Road Runner cartoons, for anyone who grew up under a rock, depict a never-ending battle between Wile E. Coyote and the Road Runner, Coyote using his ever more elaborate and diabolical Acme explosives. Yet for all his wiliness — a word that reasonably describes Israel’s operation — the coyote always fails. No matter how ingenious the Acme product, the Road Runner always eludes, zipping by, around, and under, always with a cheerful, Beep, Beep!
Sound familiar?
The Coyote in this metaphor isn’t just Israel. It also applies to the United States since 9/11. On the U.S. side, critics used to use the “Whac-A-Mole” image to refer to the war on terror: one al Qaeda “lieutenant” killed while another popped up. And the synergy goes even deeper. The very paradigm of a “war on terrorism” was borrowed from Israel’s security practices. The country’s approach to counter-terrorism was portrayed by Washington as something to be marveled at, with the Dick Cheneys of the world wanting the U.S. to emulate their ruthlessness.

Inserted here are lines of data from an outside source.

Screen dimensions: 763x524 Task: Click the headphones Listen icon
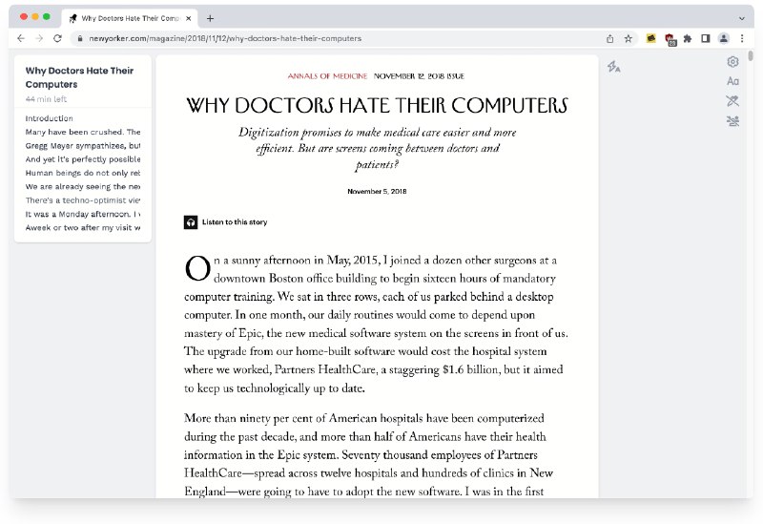pyautogui.click(x=191, y=222)
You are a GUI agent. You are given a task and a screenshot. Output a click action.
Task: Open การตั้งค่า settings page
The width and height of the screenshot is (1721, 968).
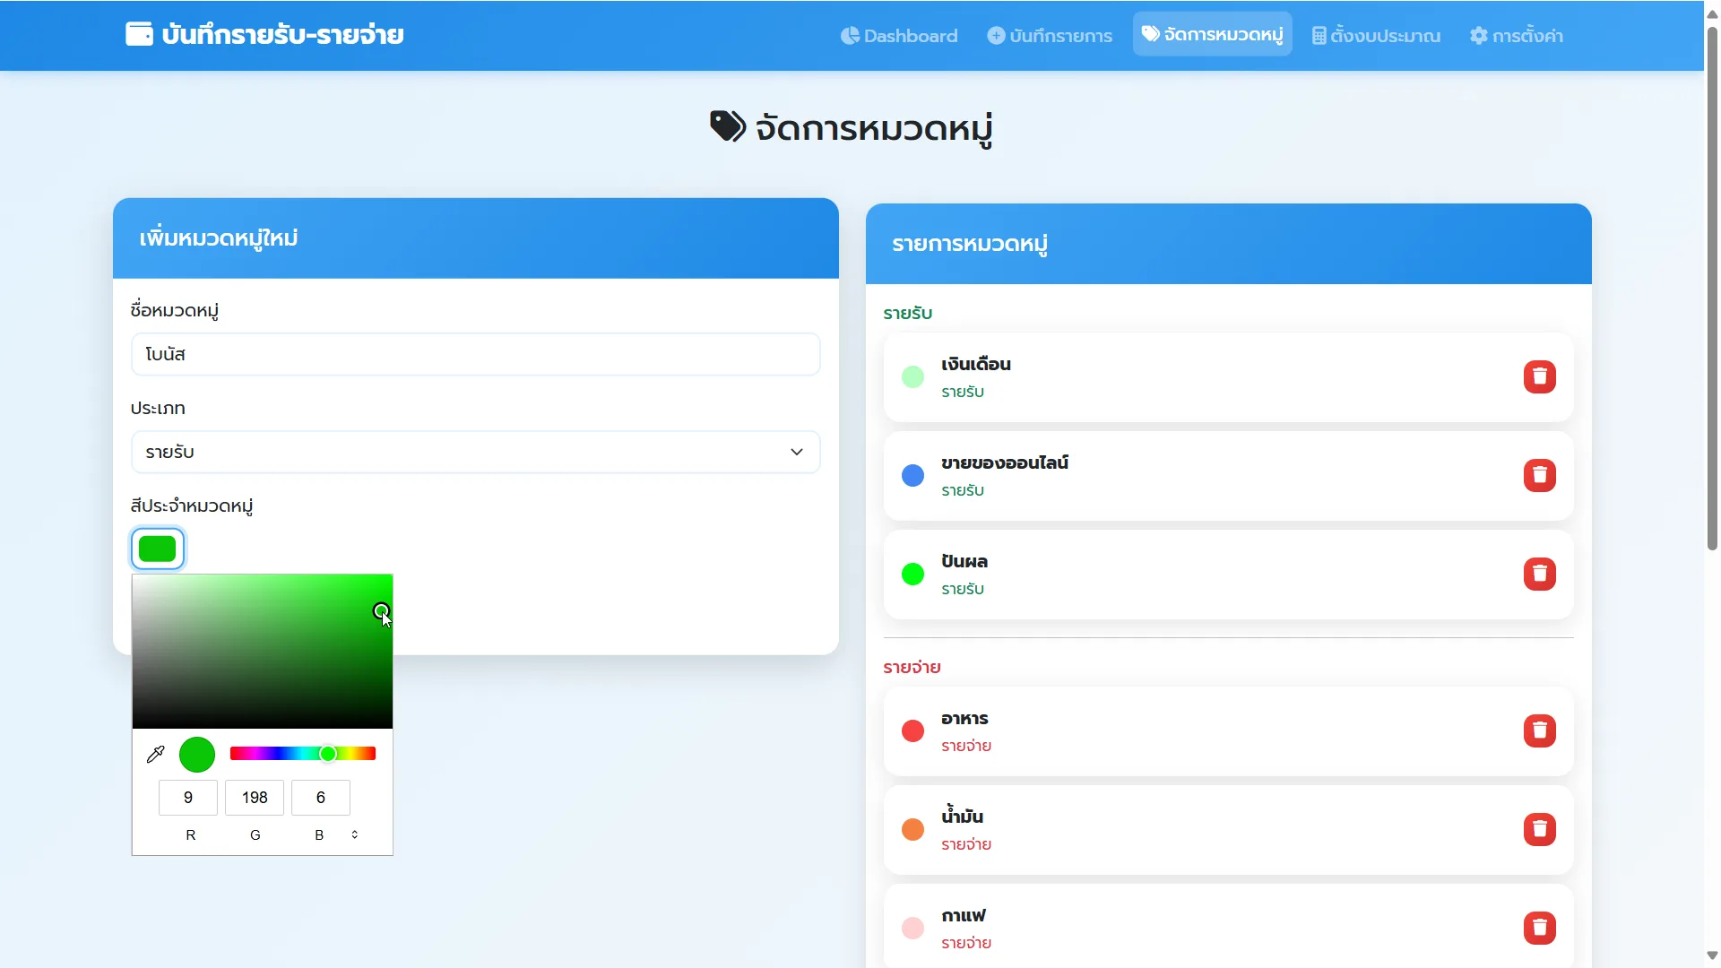[1516, 36]
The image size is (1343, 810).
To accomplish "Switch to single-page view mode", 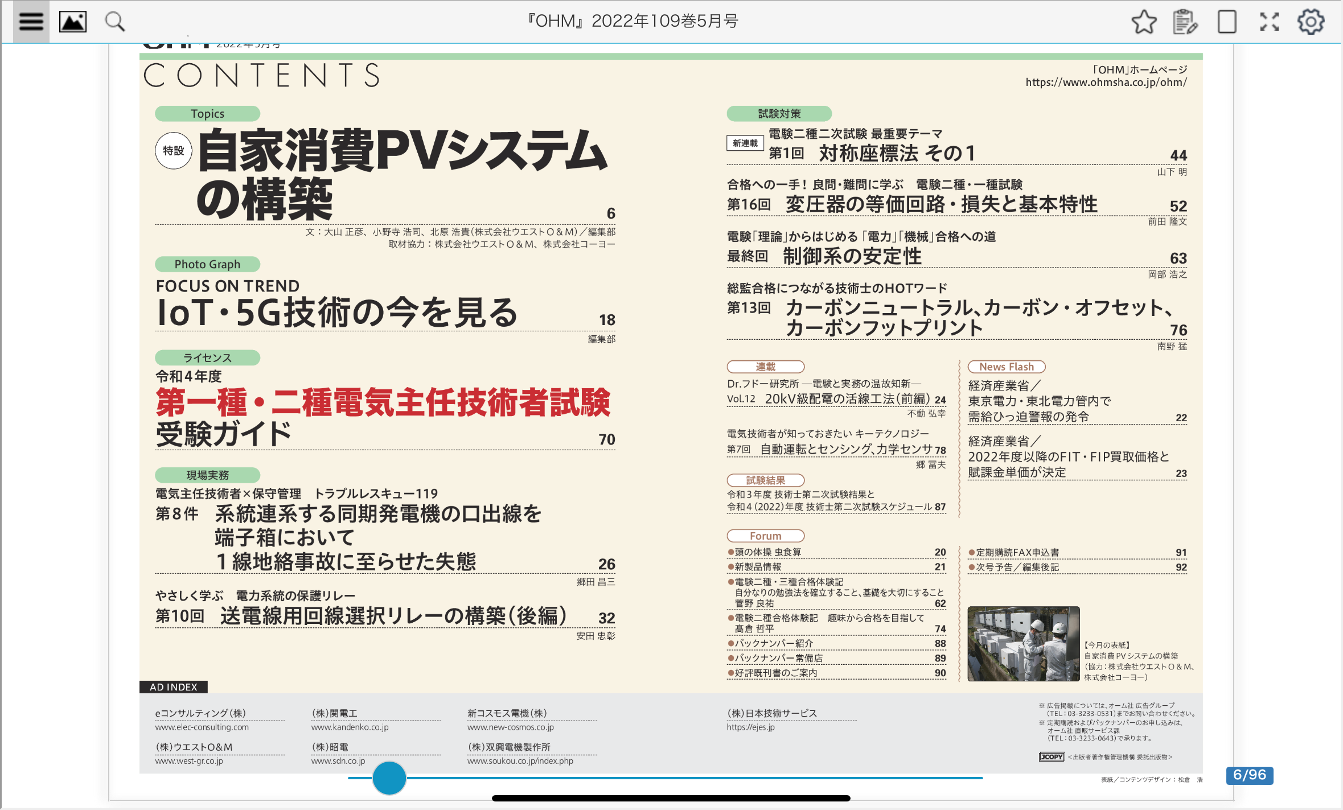I will point(1227,22).
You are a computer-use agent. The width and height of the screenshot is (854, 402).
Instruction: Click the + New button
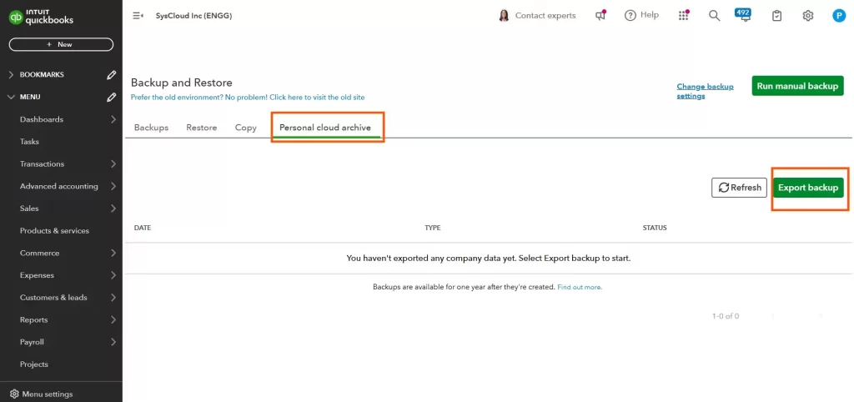(61, 44)
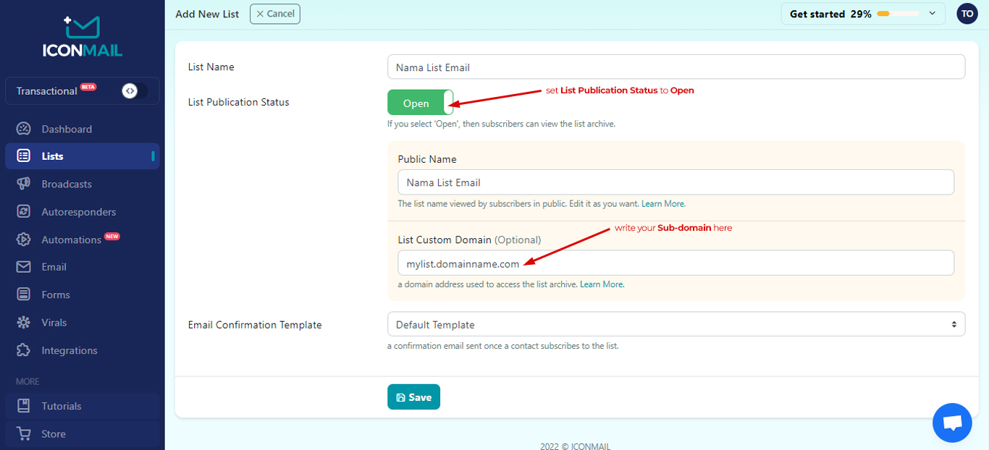Click the List Custom Domain field

tap(676, 263)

More than two decades later, Washington has shelled out untold billions of dollars and ruined thousands of American lives, god only knows how many foreigner lives, and look where it’s gotten us. Bin Laden is dead, but al Qaeda has proliferated beyond the Middle East, ISIS has re-emerged, Iranian-backed militias persist, Pakistani-based international terrorism flourishes, and the Coyote’s old foes Hamas and Hezbollah are as resilient as ever. That’s a lot of Acme products later.
All the media hyperbole about the exploding pagers obscures the continuity between this latest caper and the never-ending warring we’ve been engaged in since 9/11. There’s no reason to think this latest Israel salvo against Hezbollah will be any different. The Hezbollah leaders who were killed will be replaced by the next generation. These younger Lebanese have spent their entire lives at war with Israel and are likely to be angrier and more hardline. That portends worse security for Israel, not better, especially in the long-term. Acme rakes in the dough, always, but can Israel say that it is any safer than before? Can the Israeli national security luminaries say that it is on a path to enduring security? I highly doubt it.